H-Index & Metrics Best Publications

H-Index & Metrics

Discipline name H-index Citations Publications World Ranking National Ranking
Economics and Finance D-index 48 Citations 11,434 110 World Ranking 766 National Ranking 21

Overview

What is he best known for?

The fields of study he is best known for:

  • Poverty
  • Statistics
  • Macroeconomics

Poverty, Distribution, Socioeconomics, Labour economics and Poverty map are his primary areas of study. He works on Poverty which deals in particular with Rural poverty. His Distribution research includes elements of Consumption and Economic inequality.
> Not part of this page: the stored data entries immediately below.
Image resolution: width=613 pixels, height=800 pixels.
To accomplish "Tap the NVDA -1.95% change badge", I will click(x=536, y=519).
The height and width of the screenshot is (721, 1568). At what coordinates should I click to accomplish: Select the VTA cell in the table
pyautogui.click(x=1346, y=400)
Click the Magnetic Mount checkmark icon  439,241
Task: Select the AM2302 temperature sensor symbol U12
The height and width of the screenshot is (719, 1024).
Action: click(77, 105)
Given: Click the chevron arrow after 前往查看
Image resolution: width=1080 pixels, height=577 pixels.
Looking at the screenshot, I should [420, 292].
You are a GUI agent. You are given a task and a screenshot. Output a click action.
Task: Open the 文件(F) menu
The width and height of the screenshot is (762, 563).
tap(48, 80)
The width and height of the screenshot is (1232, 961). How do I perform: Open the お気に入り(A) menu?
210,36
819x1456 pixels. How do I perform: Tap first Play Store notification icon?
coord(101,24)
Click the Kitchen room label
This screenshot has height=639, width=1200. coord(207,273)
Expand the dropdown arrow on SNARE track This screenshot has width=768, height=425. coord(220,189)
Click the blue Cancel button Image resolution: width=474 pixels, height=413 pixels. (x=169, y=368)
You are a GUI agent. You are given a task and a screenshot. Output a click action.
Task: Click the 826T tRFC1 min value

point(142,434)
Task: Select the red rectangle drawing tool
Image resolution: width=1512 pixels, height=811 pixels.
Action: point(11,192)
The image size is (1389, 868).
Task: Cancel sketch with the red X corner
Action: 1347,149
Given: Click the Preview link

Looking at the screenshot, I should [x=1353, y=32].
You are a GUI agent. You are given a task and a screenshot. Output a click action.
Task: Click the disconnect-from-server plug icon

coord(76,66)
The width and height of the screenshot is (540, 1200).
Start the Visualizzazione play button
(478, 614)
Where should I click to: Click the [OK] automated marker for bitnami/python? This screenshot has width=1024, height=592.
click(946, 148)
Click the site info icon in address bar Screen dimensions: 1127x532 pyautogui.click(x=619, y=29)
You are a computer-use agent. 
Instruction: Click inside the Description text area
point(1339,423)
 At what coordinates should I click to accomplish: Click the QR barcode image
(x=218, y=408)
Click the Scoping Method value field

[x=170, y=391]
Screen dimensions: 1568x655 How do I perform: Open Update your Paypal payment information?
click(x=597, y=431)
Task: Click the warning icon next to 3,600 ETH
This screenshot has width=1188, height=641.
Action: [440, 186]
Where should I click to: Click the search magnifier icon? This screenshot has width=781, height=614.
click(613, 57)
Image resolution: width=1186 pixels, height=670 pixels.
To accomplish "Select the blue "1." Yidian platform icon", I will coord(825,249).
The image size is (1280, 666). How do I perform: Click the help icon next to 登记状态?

His studies deal with areas such as Economic growth, Rural settlement and Income distribution as well as Socioeconomics. His work on Wage as part of general Labour economics research is frequently linked to Conventional wisdom and Barriers to entry, bridging the gap between disciplines. His Poverty map study integrates concerns from other disciplines, such as Statistical theory and Estimator.

His most cited work include:

  • World development report 2006 : equity and development (797 citations)
  • Micro-Level Estimation of Poverty and Inequality (585 citations)
  • Poverty and household size (502 citations)

What are the main themes of his work throughout his whole career to date?

The scientist’s investigation covers issues in Poverty, Development economics, Econometrics, Demographic economics and Consumption. His work on Rural poverty and Extreme poverty as part of his general Poverty study is frequently connected to Standard of living, thereby bridging the divide between different branches of science. His research investigates the connection between Development economics and topics such as Economic inequality that intersect with issues in Social inequality.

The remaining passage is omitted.